È imprendibile, Agnès Varda. Quando pensi che la regista novantenne si sia fermata, abbia raggiunto un porto, all’improvviso scopri che è ancora in movimento, che sta andando da un’altra parte. All’inizio di Varda par Agnès lei è ferma, seduta: tiene un incontro su di sé sopra un palcoscenico teatrale, davanti a un vasto pubblico. Alla fine scompare in una tempesta di sabbia. In mezzo c’è una videoconfessione che è un percorso dentro il suo cinema iniziato 64 anni fa, con l’esordio La Pointe Courte del 1955, girato a Sète dove oggi gira Kechiche. Ma non solo: il viaggio non si limita al recinto limitante del cinema, essendo Varda anche (e prima) fotografa e videoartista. Ed è un percorso solo in senso cronologico: si tratta piuttosto di un movimento frastagliato e oscillante nelle sue opere come specchio di un pensiero, che si consegna volutamente alla divagazione. Un momento è più importante di un altro? Lei si sofferma su quello, senza alcuna democrazia narrativa, per esempio su un uomo che rovista negli scarti del mercato e parla a lungo con Agnès. Un istante, semplicemente, rilevante: d’altronde con Agnès Varda la Nouvelle Vague non è mai morta, anzi è più viva che mai, dunque le gerarchie e il formato tradizionale del racconto sono orpelli da evitare.
Detto così, però, Varda par Agnès potrebbe sembrare un auto-documentario sul cinema di Agnès Varda. Non proprio. A partire dal titolo, Varda secondo Agnès ma anche - in un possibile gioco di parole - lo sguardo secondo Agnès, che pone simbolicamente prima il cognome (la regista) e poi il nome (la persona), in una torsione di significato che lo rende intimo: è Agnès che racconta Varda e il suo modo di vedere-pensare. Quindi Varda par Agnès è anche un film di finzione, apertamente diretto dalla regista quando dialoga con altri e le viene richiesto di tornare sulle tappe della carriera: ecco che, colpo di genio, il carrello con cui è girato Senza tetto né legge prende vita oggi, con Agnès e Sandrine Bonnaire sedute su un carrello che scorre mentre evocano la realizzazione di quel film.
Per i cinefili è una passeggiata nelle pellicole dell’autrice, sottovalutata in Italia malgrado il Leone veneziano, da lei stessa commentate a svelare i meccanismi che le sottendono, in una mescola di teoria e pratica, tra adesione al canone e clamorose fughe in avanti: come la camminata di Corinne Marchand in Cleo dalle 5 alle 7, ripresa integralmente in rottura della convenzione che prevede lo stacco di montaggio.
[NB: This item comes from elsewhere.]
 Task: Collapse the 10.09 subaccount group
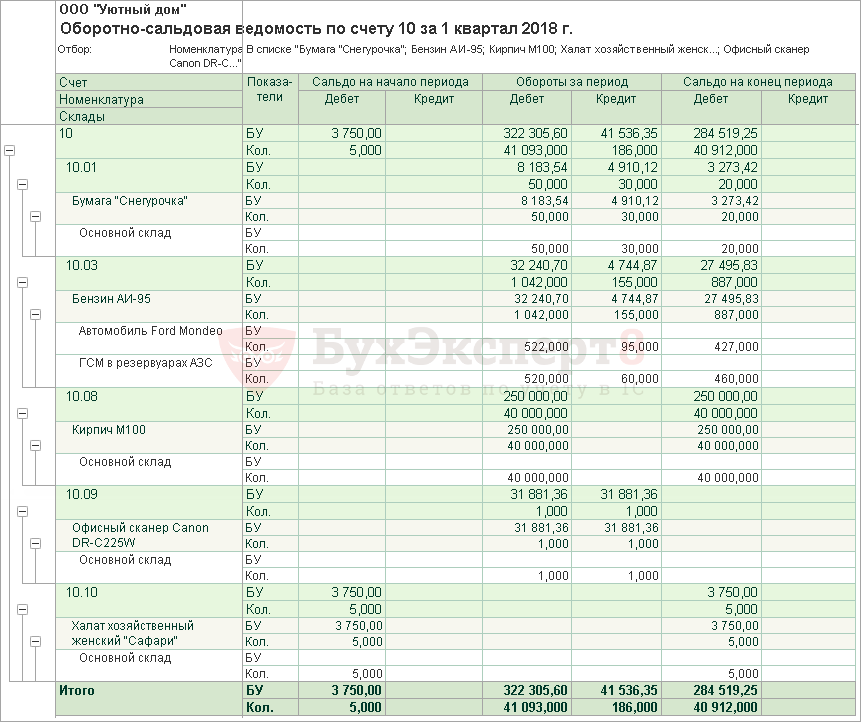[23, 510]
C’è la perenne attrazione per il documentario, a cui sempre si torna, lo dimostra nello stesso film la scena dell’artista di strada incontrato casualmente dalla regista (“Il caso è sempre stato il mio miglior assistente”). Ci sono le dissolvenze colorate de Le Bonheur, arditamente sperimentale, che chiudono le scene non in bianco o nero bensì in rosso e giallo. C’è l’incontro con Jane Birkin in Jane B. par Agnès V., titolo che fa rima con questo, e c’è il lungo lavoro nei musei che produce - tra i molti - l’installazione Potatutopia, opera sulle patate che fu alla Biennale 2003.Ma c’è anche dell’altro. Perché il moto è vorticoso e resta sempre qualcosa che sfugge, il non previsto, l’inaspettato che fa capolino. In Visages Villages Varda bussa alla porta del suo amico Godard, che però non le apre. Qui accoglie una classe di bambini per visitare la videoinstallazione dedicata al suo gatto e poi, all’improvviso, mentre tutti se ne vanno uno torna indietro a rivedere la proiezione. Perché? “Al cinema bisogna andare da soli”, risponde. Ecco: nulla è totalmente dirigibile, la vita e l’arte non sono cerchi chiusi, per questo il tempo non si può fermare ma solo accompagnare, e l’accompagnamento prevede il movimento.
Agnès Varda ama la spiaggia, il luogo del cinema francese per eccellenza (Truffaut, Rohmer, Ozon...). Lo aveva mostrato ne Les plages d’Agnès e sulla spiaggia torna qui, manomettendola per esigenza narrativa e costruendo un’installazione sotto i nostri occhi: mancano gli uccelli e allora dei bimbi portano sagome di uccelli per completare la scenografia. Nella sabbia, infine, Agnès si dissolve in un momento che a prima vista può apparire esiziale e definitivo: ma nella consapevolezza della fine c’è uno strano alone di felicità che la circonda, perché l’essere felice è una delle chiavi della donna e dell’artista. “I’m a joyful feminist”, ha detto in conferenza stampa a Berlino, per poi smentire categoricamente un giornalista che l’ha definita una leggenda: “Non sono una leggenda, sono ancora viva!”. E così, a ben guardare, anche quella sembra una sparizione gioiosa, l’ennesima mossa inattesa, un’uscita dal campo dello sguardo. Non per andare sotto la sabbia ma, ancora una volta, da un'altra parte.